Why does everyone else seem to be just fine?

It feels like I am the only one who has this much trouble with being, just being… for now, and eventually non-being. I have not met anyone with this recurring need to process the tragedy of being alive as a temporary human… So I’m always the crazy one, the weird one, the dramatic one who already has a problem with life before anything actually goes wrong.

And if I am not the only one, then why don’t we talk about the bigger picture of life more often and more openly? To me, it feels like this world only allows space for calm and collected answers, mainly religious ones or avoidant ones like “it does not matter, it is not relevant, …”.

I wish it would be more of an option to allow for some time and space to dive into the messy sadness and the anxious questions together. To look life in the eye for what it is and what it isn’t. To appreciate the beauty and validate the pain all at once. Even if it is just for those who feel like lost souls in the universe sometimes, desperately reaching for something to hold on to. Moments of existential awe and despair, totally optional, but also totally acceptable, not a flaw nor a waste of time.

I wish someone would have opened up to me about both the beauty and the tragedy of being a human when I was just a kid. I would have liked to grow up, understanding with all my being that nothing is forever and we don’t actually have anything, we just experience and we witness until we don’t anymore. Contrary to what you might think, it would have been very soothing to me if I could have seen others process the human reality and work through the inherent grief of life.

My own searching and sharing

I am allowing myself time and space now, but I wonder who I would be if I would have been allowed and supported to see and feel everything from the start. Today, it still feels like I am supposed to hide any existential confusion and pretend that life is just the most normal and acceptable concept ever. But I can no longer pretend and I will not hide anymore.

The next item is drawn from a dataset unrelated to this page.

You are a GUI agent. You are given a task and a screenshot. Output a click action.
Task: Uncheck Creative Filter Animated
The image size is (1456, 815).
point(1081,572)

Maybe someday, someone will let in the pain and the fear and (slightly) panic with me and it will be beautiful. Maybe we let tears flow and take a moment to be heartbroken together. Maybe we allow ourselves to feel and experience the immensity as well as the ephemerality (or fleetingness). We hold each other along with the everythingness and the nothingness of our core. We turn our experience into art and into words, but most of all into living and loving. We connect with another being and say: we’ve got this, we can be alive, we can be here – wherever ‘here’ actually is – even if it is just for now, we can smile, we can cry, we can breathe and we are not alone.